Seule « l’incitation » est reprochée à l’homme de lettres. Aucune violence. Il est d’ailleurs entré dans le tribunal en lançant simplement à la presse : « Je suis venu pour que le tribunal me présente les personnes que j’ai “incitées” »… Ce à quoi a déjà répondu le procureur en charge à l’audience :
« Le parquet n’a pas à prouver que ces paroles aient été réellement suivies de dégradations, mais seulement si elles ont conditionné les choix du mouvement. »
Et l’honorable représentant du Ministère public d’avancer un très hypothétique débat au sein du mouvement, prétendûment concomitant avec la publication en ligne de l’interview du romancier, « sur la nécessité ou non de donner au mouvement une connotation violente ».

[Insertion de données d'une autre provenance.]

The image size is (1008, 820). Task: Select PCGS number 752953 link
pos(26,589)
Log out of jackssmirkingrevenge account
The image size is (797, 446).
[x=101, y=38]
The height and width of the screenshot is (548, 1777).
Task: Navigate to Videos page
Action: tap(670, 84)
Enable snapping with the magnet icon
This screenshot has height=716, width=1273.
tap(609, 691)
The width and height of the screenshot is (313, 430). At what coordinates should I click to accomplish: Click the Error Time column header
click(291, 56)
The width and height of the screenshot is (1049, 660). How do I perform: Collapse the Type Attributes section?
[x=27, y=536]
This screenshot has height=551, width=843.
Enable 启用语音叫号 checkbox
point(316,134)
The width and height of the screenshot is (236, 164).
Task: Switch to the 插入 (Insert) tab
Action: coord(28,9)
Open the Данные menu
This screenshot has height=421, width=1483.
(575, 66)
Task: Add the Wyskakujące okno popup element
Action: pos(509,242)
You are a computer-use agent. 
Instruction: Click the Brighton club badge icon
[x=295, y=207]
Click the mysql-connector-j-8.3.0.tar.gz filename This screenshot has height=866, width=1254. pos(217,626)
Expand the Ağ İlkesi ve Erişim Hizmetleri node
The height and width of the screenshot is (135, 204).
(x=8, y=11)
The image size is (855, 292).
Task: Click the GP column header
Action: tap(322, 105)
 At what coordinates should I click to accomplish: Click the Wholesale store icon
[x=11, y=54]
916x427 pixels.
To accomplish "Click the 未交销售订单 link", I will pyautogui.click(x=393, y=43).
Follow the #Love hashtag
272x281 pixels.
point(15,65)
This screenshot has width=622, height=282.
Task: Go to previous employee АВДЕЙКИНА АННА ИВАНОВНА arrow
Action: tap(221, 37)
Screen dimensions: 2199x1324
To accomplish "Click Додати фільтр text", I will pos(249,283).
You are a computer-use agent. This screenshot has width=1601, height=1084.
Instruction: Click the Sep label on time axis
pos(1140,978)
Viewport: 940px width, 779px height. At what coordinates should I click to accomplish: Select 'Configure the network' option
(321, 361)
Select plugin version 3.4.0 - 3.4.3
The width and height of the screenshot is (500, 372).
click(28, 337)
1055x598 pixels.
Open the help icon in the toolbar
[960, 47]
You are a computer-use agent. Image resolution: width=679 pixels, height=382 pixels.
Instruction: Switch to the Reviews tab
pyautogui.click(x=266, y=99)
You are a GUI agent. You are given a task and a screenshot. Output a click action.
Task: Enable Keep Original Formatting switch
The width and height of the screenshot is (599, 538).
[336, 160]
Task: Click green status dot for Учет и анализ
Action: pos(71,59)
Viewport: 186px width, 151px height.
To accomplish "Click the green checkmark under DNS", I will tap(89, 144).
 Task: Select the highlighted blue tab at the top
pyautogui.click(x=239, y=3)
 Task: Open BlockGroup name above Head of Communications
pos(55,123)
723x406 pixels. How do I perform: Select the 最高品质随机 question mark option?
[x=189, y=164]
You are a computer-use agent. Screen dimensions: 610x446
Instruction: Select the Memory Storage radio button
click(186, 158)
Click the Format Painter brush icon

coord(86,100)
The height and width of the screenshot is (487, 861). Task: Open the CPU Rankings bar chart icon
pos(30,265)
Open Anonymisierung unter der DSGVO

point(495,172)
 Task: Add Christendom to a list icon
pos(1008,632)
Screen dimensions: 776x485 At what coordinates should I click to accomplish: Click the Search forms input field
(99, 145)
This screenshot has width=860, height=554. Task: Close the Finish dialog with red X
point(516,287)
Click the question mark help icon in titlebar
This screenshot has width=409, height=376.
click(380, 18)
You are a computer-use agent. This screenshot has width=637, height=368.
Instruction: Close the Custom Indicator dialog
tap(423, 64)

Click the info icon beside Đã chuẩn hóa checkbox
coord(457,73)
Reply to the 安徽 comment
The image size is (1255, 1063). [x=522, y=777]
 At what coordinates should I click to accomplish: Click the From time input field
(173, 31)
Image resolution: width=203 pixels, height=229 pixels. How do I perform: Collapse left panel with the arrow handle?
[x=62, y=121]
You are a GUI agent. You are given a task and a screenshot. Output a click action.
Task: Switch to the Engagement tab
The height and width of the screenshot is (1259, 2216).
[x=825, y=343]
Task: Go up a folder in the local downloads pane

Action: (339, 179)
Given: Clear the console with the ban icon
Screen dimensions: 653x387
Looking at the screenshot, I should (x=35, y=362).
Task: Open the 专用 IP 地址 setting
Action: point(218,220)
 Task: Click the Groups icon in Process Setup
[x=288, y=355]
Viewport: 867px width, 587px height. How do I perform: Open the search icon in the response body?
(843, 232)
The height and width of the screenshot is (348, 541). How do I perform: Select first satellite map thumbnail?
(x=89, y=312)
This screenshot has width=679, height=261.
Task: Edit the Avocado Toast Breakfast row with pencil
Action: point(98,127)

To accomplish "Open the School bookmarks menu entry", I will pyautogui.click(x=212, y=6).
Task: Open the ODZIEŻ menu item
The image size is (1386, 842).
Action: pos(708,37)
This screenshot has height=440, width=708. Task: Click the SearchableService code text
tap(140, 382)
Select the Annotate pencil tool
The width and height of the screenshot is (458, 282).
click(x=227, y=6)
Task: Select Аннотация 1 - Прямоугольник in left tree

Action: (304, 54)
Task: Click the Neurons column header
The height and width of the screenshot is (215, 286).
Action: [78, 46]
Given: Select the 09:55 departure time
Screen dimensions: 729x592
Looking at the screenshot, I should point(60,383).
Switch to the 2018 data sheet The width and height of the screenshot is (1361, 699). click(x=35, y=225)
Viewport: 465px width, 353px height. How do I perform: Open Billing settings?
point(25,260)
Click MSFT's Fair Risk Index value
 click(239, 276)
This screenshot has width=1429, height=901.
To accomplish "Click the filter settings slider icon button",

Erri De Luca met au contraire en exergue son droit d’usages et de nuances offerts par le vocabulaire :
« Je revendique le droit d’utiliser le verbe “saboter” selon le bon vouloir de la langue italienne. Son emploi ne se réduit pas au sens de dégradation matérielle, comme le prétendent les procureurs de cette affaire. Par exemple : une grève, en particulier de type sauvage, sans préavis, sabote la production d’un établissement. […] Il suffisait de consulter un dictionnaire pour archiver cette plainte sans queue ni tête. »
Et l’auteur d’ajouter, déterminé : « J’accepte volontiers une condamnation pénale, mais pas une réduction de vocabulaire ! »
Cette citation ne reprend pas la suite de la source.